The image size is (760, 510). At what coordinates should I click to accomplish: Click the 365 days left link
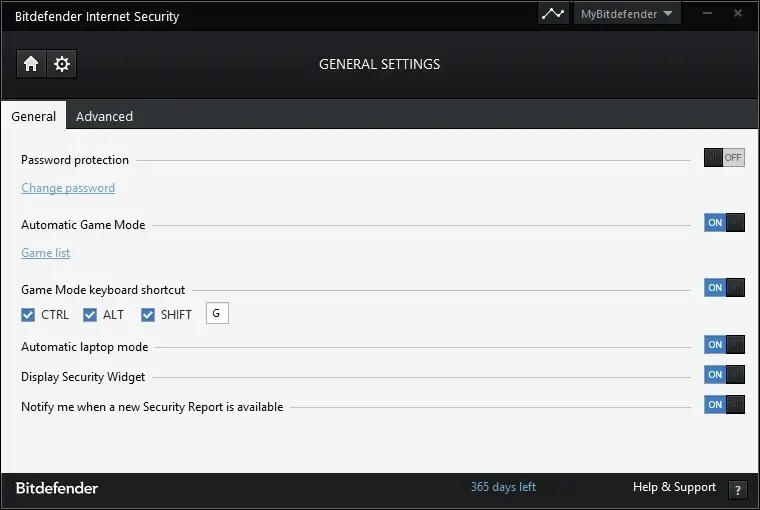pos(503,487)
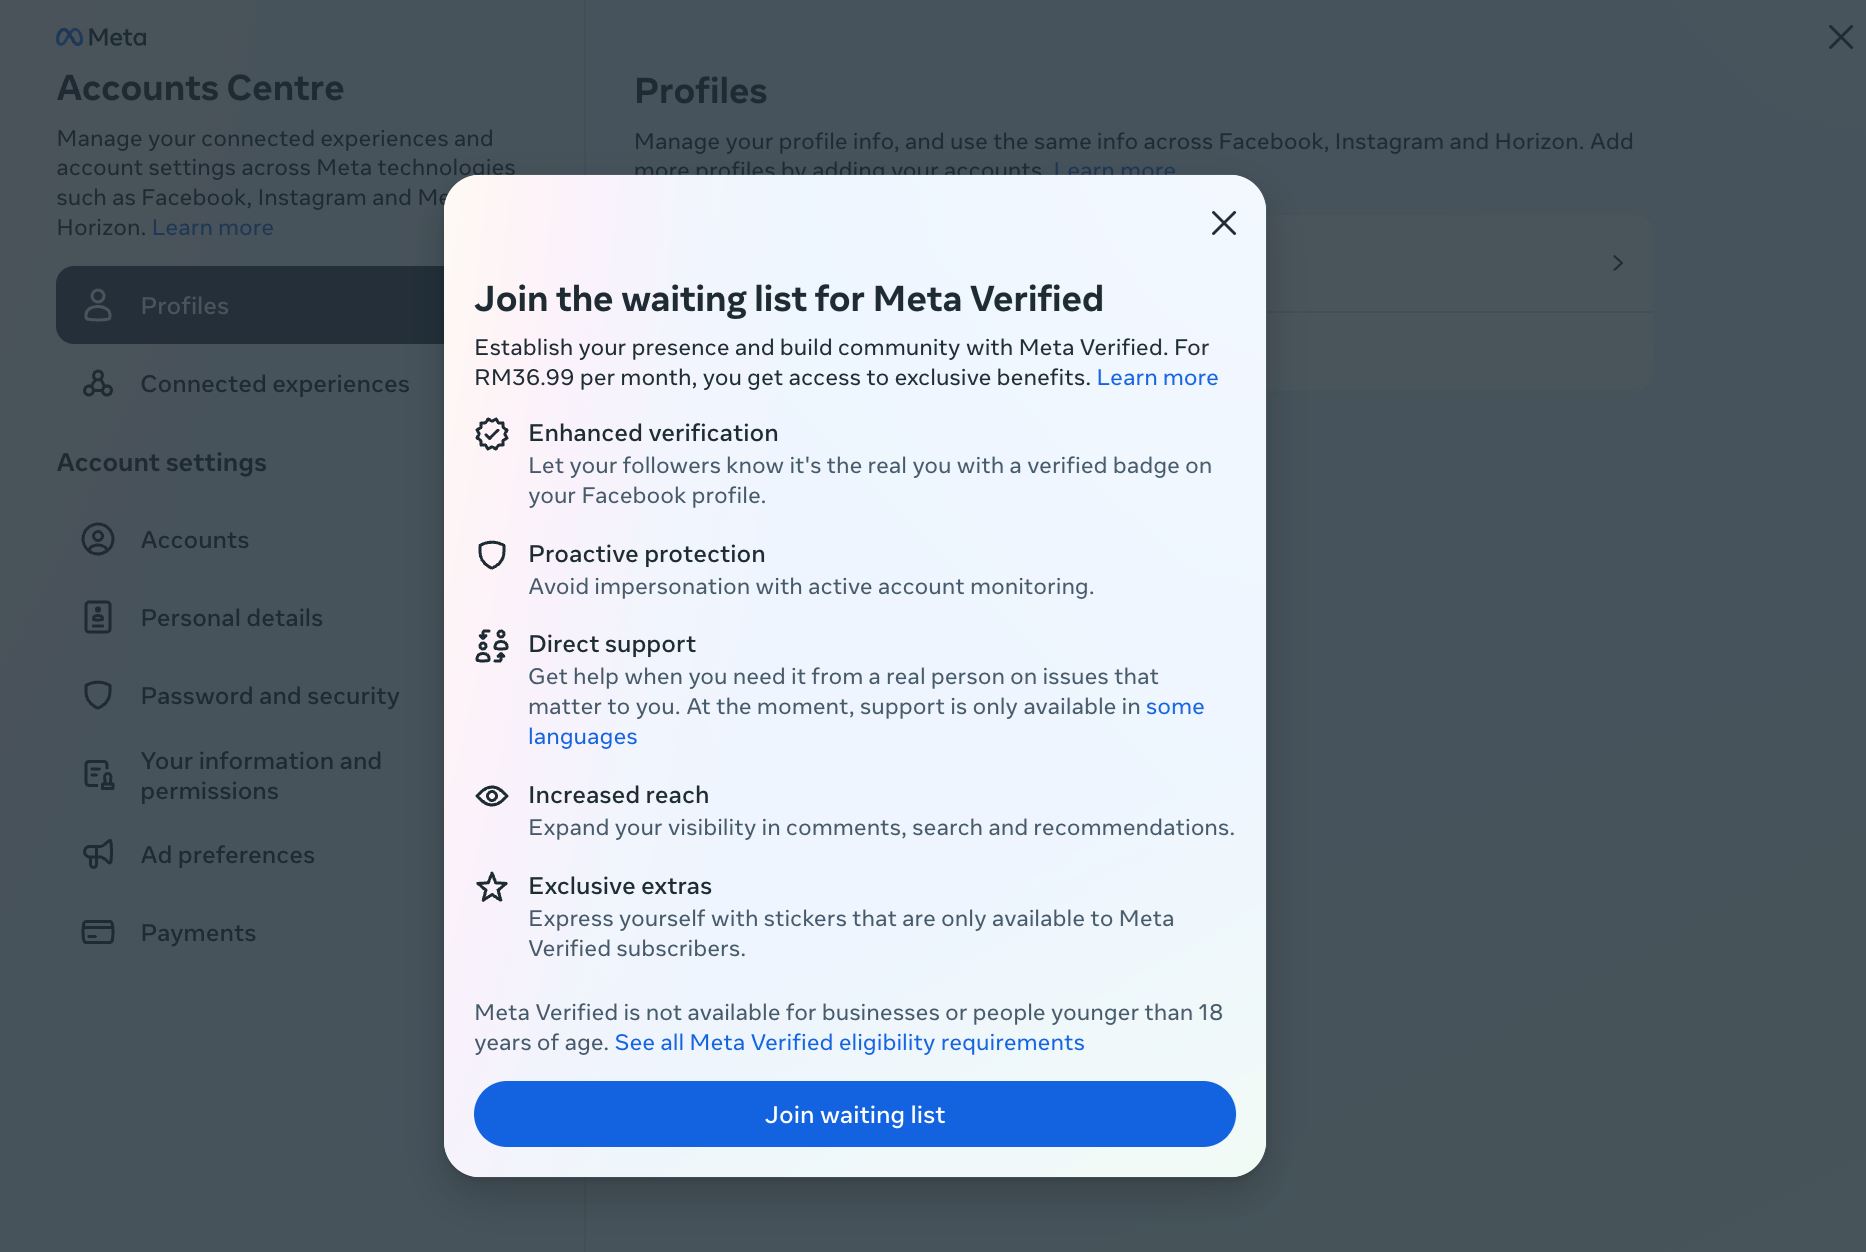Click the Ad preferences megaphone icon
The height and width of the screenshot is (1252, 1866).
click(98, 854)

****************************************

Exercise brief: Please give every line above again word for word, apart from the pictures.

Solution to this problem:
The image size is (760, 510). At what coordinates should I click to accomplish: Click the 365 days left link
pos(503,487)
Click the Ad preferences megaphone icon
The height and width of the screenshot is (1252, 1866).
click(98, 854)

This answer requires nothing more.